A la mañana siguiente, al despertar y comprobar que estos compañeros habían sido secuestrados durante la noche, fue tal la indignación producida que rompieron ventanas, camas, taburetes, para fabricarse armas de·mano con la que poder defenderse en caso de que los rusos quisieran sorprenderles. A las once de la mañana del noveno día de huelga, un grupo numeroso de rusos, con sus oficiales en cabeza, se acercaron a la barraca.
—¡Que vienen los rusos! —gritó el vigilante desde la puerta.
Y entonces, aquellos hombres —muchos de los cuales estaban en estado de semiinconsciencia a causa de las altas fiebres y la debilidad— salieron a su encuentro dispuestos a cobrar caro su encierro, y los bolcheviques retrocedieron, volviendo a las posiciones del quinto día: tras las alambradas. Hora y media después, reforzados por mayor cantidad de tropas y policías sin armas, consiguieron asaltar el recinto, reducir a la mayoría y llevarse cinco prisioneros más: capitán Oroquieta y los pilotos Julio Villanueva, José Romero, Hermógenes Rodríguez y Pascual Pastor (que, entre los internados, tanto se distinguieron por su espíritu), y a quienes maniataron, amordazaron y sacaron del campo. A las tres de la tarde, tras nuevo asalto, los rebeldes fueron reducidos. Durante horas y horas los curiosos peatones de la población civil, agrupados frente a las alambradas, vieron cómo docenas de hombres derrumbados por la abstinencia eran extraídos en camillas de la barraca —pequeño Alcázar toledano en el corazón de Rusia— y trasladados al hospital, sin fuerzas ya para andar, ni para resistir después de haber tenido a raya nueve días a la Policía y a la guarnición militar del país que les sojuzgaba.
Unos treinta españoles fueron juzgados en esta ocasión ante los tribunales militares soviéticos y condenados a veinticinco años.
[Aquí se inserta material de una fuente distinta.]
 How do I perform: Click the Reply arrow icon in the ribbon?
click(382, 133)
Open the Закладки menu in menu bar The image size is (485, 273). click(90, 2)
El capitán Oroquieta y el teniente Altura hicieron entonces un escrito en el que protestaban gallardamente por la sentencia dictada contra sus hombres y reclamaban para sí el alto honor de ser juzgados y condenados como sus compañeros. Esto es fácil leerlo…, pues Oroquieta y Altura sabían muy bien que los rusos les atenderían, como les atendieron en efecto, condenándoles a reclusión en campos de trabajo.
Cuando, años más tarde, a miles de kilómetros de distancia de aquel punto, llegaba un español al lager de castigo, los allí reunidos, prisioneros de otras nacionalidades o jefes soviéticos de campo, le preguntaban con admiración: «¿Sois vosotros los de la huelga de Borovichi?».
Yo no estuve en este episodio, pero me enorgullecí al conocerlo; como hoy al dedicar a sus protagonistas, desde estas líneas, mi admiración y mi homenaje.